Note on Steeping Oolong:

 

Oolongs are traditionally ‘rinsed’ before being steeped.
This is done with a quick application of hot water that is poured over the tea in the gaiwan or teapot and then immediately discarded.
The rinse water is not drunk – its purpose is to help the leaves begin to open during steeping.
Use additional appropriately-heated water for the 1st steeping and subsequent re-steepings.

Oolongs exemplify the concept that some teas can be re-steeped multiple times and yield an incredible volume of drinkable tea. This practice works best when the leaf is steeped in a small vessel, but it also works reasonably well in a large teapot.
Please refer to our steeping instructions for details.

 

Western-style steeping in a medium-large sized teapot 20-32 oz:

 

Use 1.75 Tablespoons (2-3 grams) of tea per each 6 oz water
Rinse the tea in your teapot with a quick application of hot water
Immediately discard this liquid
Add additional hot water to start the 1st steeping
Re-steep 2-3 infusions at 2-3 minutes each
Water temperature should be 195°F-205°F

 

Asian-style steeping in a small teapot under 10 oz or in a gaiwan:

 

Use 3.5 Tablespoons (4-6 grams) of tea per each 6 oz water
Rinse the tea in your teapot with a quick application of hot water
Immediately discard this liquid
Add additional hot water to start the 1st steeping
Re-steep 6-8 infusions (or more!) at 10 seconds to 1 minute each
Water temperature should be 195°F-205°F

 

Shui Xian is a leafy, dark, charcoal-roasted, highly-oxidized strip-style rock-oolong (yan cha) from the Wu Yi Shan area of northwestern Fujian Province, China.
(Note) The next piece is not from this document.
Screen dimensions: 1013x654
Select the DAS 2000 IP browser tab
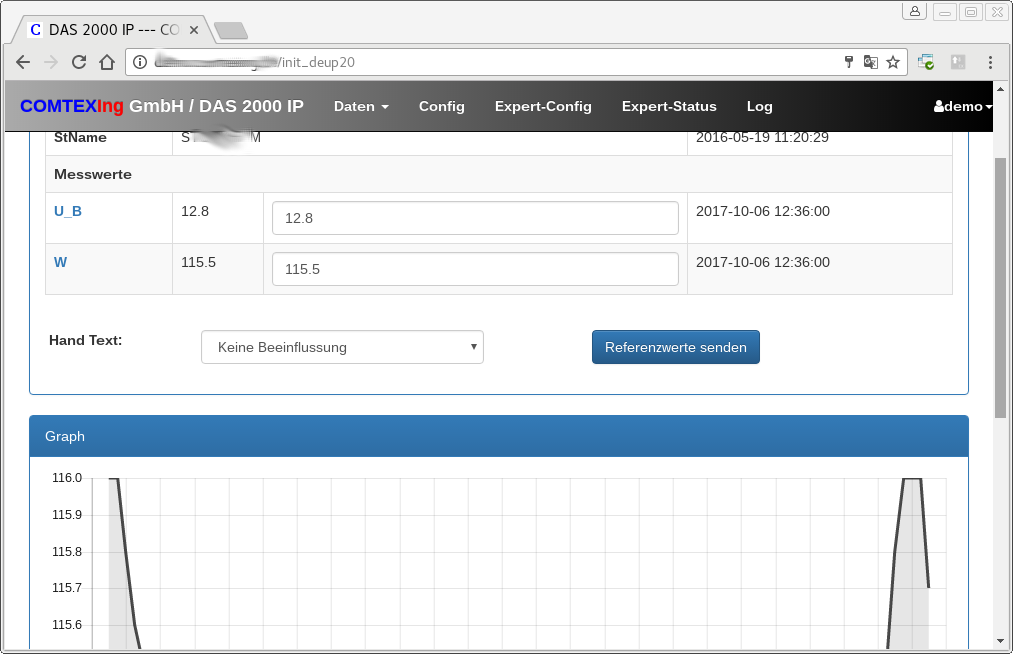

As with all true rock oolongs, this tea is named for the specific tea bush cultivar from which the fresh leaves are plucked. Shui Xian is grown widely throughout the Wu Yi Shan and other regions of Fujian Province. It is one of the most classic varietals grown for yan cha and has been popular among Chinese oolong enthusiasts for a very long time. It’s appealing flavor is gaining new fans from the west, too, every year.

Shui Xian is also known as Water Sprite Oolong. This particular manufacture, from a small village in the original producing area of the Wu Yi Shan, has large, broad, thick-ish, un-twisted but open-folded leaves and has been finish-fired over charcoal.

This is a delicious, earthy tea with an intense, spicy brew that still maintains some floral sweetness. The fragrance is rich, with a suggestion of caramel, raisins and almonds. The flavor is pleasing and is reminiscent of pumpkin or winter squash. The tea is underscored with the charcoal roasting but the essence of the tea is not overshadowed by it.

Shui Xian tea bushes grow in several areas of the Wu Yi Shan, and in each area tea bushes can be young ( less than 10-years), mid-aged ( over 50-years); or 100-years or older (lao cong.) This Shui Xian is made from tea bushes that are approximately 5-years old and full of vigor.

It is a very full-bodied tea and has slightly higher amino acids than some other yan cha, which provide long-lasting after-taste and an overall soft, rich mouth-feel.

We have found it to be true that the higher the amino acid level in yan cha the more relaxation the tea induces; and if drunk in the evening, the better the quality of sleep that night

This very special Shui Xian is for those who love to drink a smooth, satisfying and delicious dark oolong.